When I look at my own life, I see that I became passionate about writing and storytelling when I was fourteen (the novel MISERY, by Stephen King, was a game-changer for me). But I had been writing stories on my own, for no reason other than the attention it got me (see earlier bit about developing childhood survival strategies) since fourth grade. It’s similar with blogging. I have a passion for it now, but it took a lot of doing before I developed it.
I would like to develop a passion for yoga. I am drawn to it. But I’ve been lazy and undisciplined and haven’t managed to develop a daily practice. I find it kind of boring. I could conclude that I lack passion – or I could perceive feeling ‘bored’ as a type of Resistance that I should push through. I know that my body, health and mind would thank me.

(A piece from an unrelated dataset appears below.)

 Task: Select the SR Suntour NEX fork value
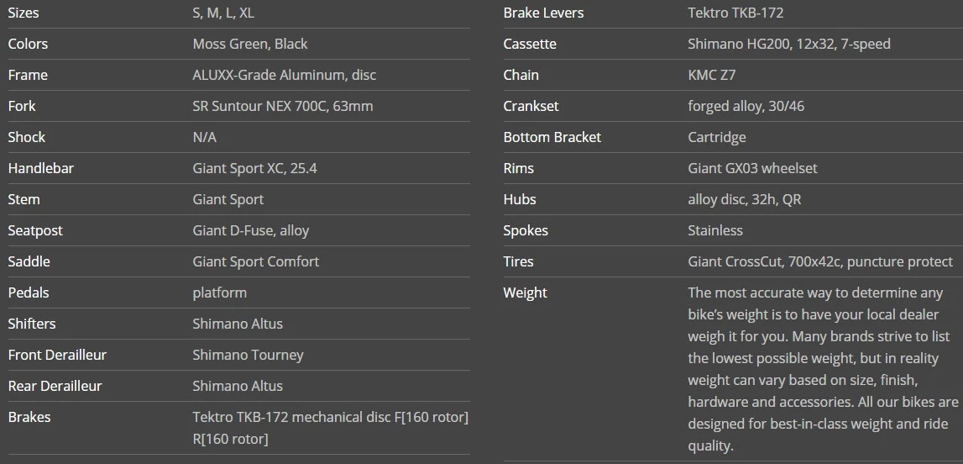(x=283, y=106)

It’s no surprise, then, that the top indicator of success isn’t IQ or natural talent or the level of your parents’ income, but grit.

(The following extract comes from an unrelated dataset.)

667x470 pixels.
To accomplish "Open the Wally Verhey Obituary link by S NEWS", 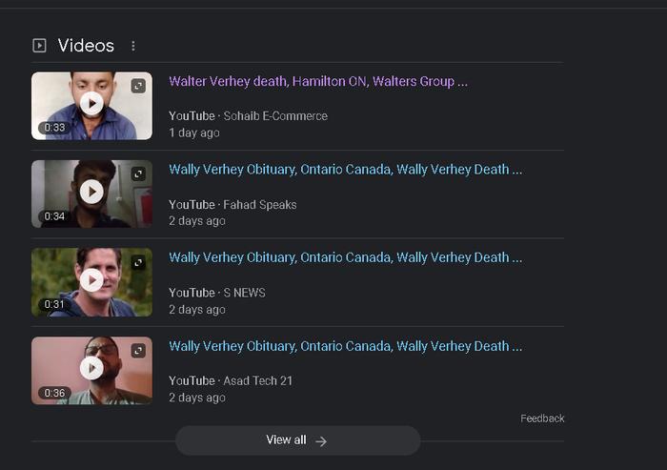I will point(345,257).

If it’s true that we don’t know who we are until we know what we can do – and I think it is – then learning who we are is about experimenting with our abilities, trying new things, pushing ourselves beyond our comfort zone, living off the edge of our limits. And if you don’t know what you want until you know who you are – and vice versa – then learning who you are/what you want is hard – damn – work – that nobody tells us about or prepares us for. Instead, we look to external things for a sense of identity, whether it’s an expensive lifestyle, or a high-status job, or a relationship. We go after the job or the relationship first, and then try to figure out who we are, when in reality it should be the other way around. Because we could lose the lifestyle, or the job, or the relationship – and no longer know who we are, or what we want, or where to go next. We’re in crisis.
When my boyfriend asked me that question – What do you want to do with your life? – I could come up with an answer. I’m still figuring it out, of course, but identity is not a static thing. The brain keeps reshaping itself according to the experiences you provide it. We contain the potential for multitudes. Still, I do believe in a core voice, a set of abilities and instincts, an inner knowing that will guide you this way instead of that way so long as you have the patience and courage to listen.
What I didn’t tell my boyfriend – at the time – was by that point I had been through several years of therapy, of emotional pain and personal crisis. I could sink or swim. I could find the beauty in the breakdown – and break through — or I could just break down. For me, the beauty was in reconnecting to that core voice. My sense of self could bloom from there. Everything else can follow.
Because what we want, in the end, is to know who we are and what our purpose is (and, maybe, who to love). If we can break ourselves open to new information, if we can look for that information not just within ourselves but in the spaces and interactions between ourselves and others, if we can find who we are in what we do, not just for ourselves, but for the world: that seems a worthy quest in itself.